Later-Day Saint martyr

Edmund Durfee (Durfy) Sr. (October 3, 1788 – November 15, 1845) was an American settler and early member of the Latter Day Saint movement who is remembered as a martyr by Latter-day Saints.

==Biography==
Born in Tiverton, Rhode Island, Durfee was a farmer, carpenter, and millwright. He married Magdalena Pickle, and they later became the parents of thirteen children. The Durfees joined the Church of Jesus Christ of Latter Day Saints in the 1830s in Ohio. After being driven as religious refugees from Mormon settlements in Ohio and Missouri (see Missouri Executive Order 44), they moved to Morley's Settlement in Hancock County, Illinois, about 25 miles due south of Nauvoo, Illinois.

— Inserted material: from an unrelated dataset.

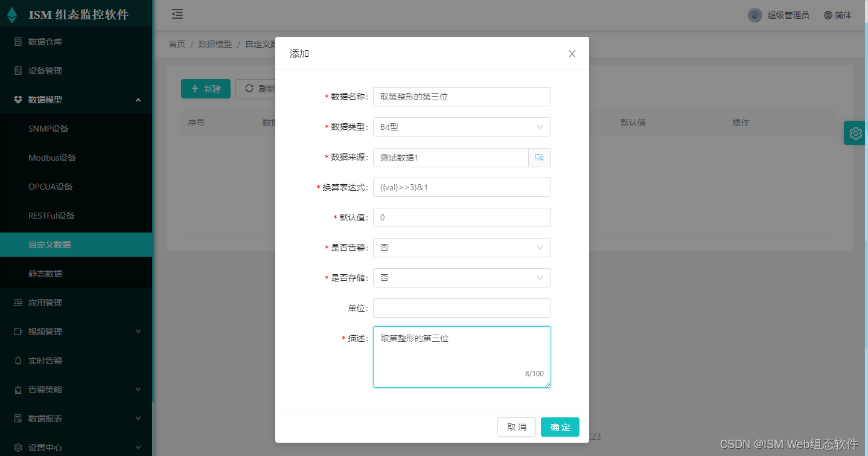Click the 实时告警 bell icon in sidebar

In September 1845, a mob of anti-Mormon arsonists rushed upon Morley's Settlement. They burned down the Durfee home and, shortly thereafter, burned down the homes of dozens of other Mormon families. The morning following, Solomon Hancock sent word of the burnings to President Brigham Young in Nauvoo:

"Dear Brother,

I will agreeably to your request send you some of the particulars of what has been done. On the other side of the branch, it is a scene of desolation. On Wednesday the 10th all of a sudden, the mob rushed upon Edmund Durfee and destroyed some property, and set fire to both of his buildings. . . On the morning of the 11th they again set fire to the buildings of Edmund Durfee, and fired upon some of his children without hitting them; they then proceeded to the old shop of Father Morley's and set fire to both his shops. In the afternoon the mob came on again and set fire to Father Whiting's chair shop, Walter Cox, Cheney Whiting, and Azariah Tuttle's houses. At evening they retreated back again. . . Last evening they set on fire three buildings, near Esq. Walker's; and this morning we expect them to renew their work of destruction . . . The mob is determined to destroy us.

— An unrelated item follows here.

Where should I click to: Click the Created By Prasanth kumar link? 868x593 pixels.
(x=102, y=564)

The mob have burned all houses on the south side of the branch, and left last evening for Lima; said they would return this morning as soon as light, and swear they will sweep through and burn everything in Nauvoo."

== Death ==

After losing their home to the arsonists, the Durfees, with other homeless residents, fled to Nauvoo for safety. Edmund and other men returned to Morley's Settlement to harvest their crops on November 15, 1845. They lodged with Solomon Hancock in his unburned home about one-half mile northeast of Lima, Illinois. Late that evening, nightriders set fire to hay in the Hancock barnyard. Awakened, the Mormon men rushed outside to fight the fire. Edmund Durfee, who was age 57 at the time, was shot in the back and killed. Durfee's attackers were identified and arrested, but never brought to trial, even though "their guilt was sufficiently apparent," according to Illinois Governor Thomas Ford. Edmund was buried near his brother, James Durfee, in Nauvoo's Parley Street Cemetery.

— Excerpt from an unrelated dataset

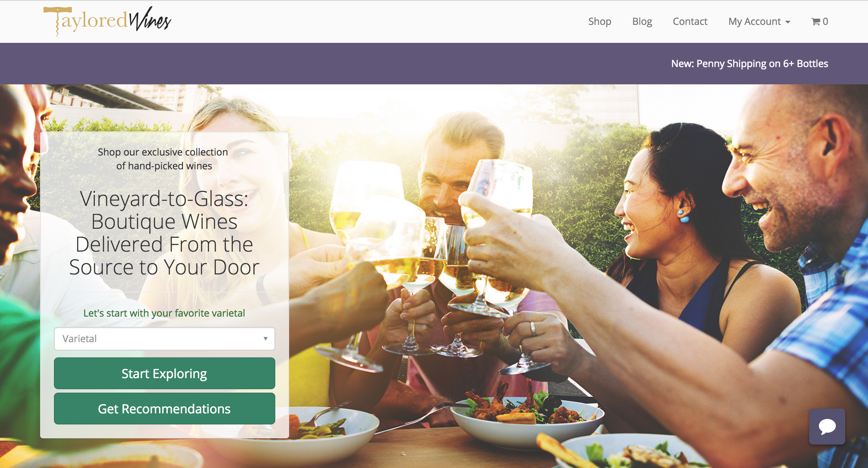Open the shopping cart icon

tap(815, 22)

Durfee has since been described as "one of the most inoffensive men in the country." "Some of the mob engaged in the tragic affair afterwards boasted that they had shot Durfee in order to win a wager of a gallon of whisky, that the stack had been set on fire to cause an alarm and draw the men out, and that by killing him they had won the whisky."

Following his murder, Edmund's family participated in the Latter-day Saints' forced exodus from Nauvoo in 1846. Edmund's widow, Magdalena, died during the hard journey near present-day Council Bluffs. His daughter, Tamma Durfee Miner, buried both her baby, Melissa, at Montrose, and her husband Albert Miner, in Iowaville, along the Mormon Trail. Eight Durfee children – Martha Durfee Stevens, Tamma Durfee Miner Curtis, Dolly Durfee Garner, Delana Durfee Dudley, Abraham Durfee, Jabez Durfee, Mary Durfee Carter, and Nephi Durfee – went west with the Latter-day Saints and settled in Utah Territory.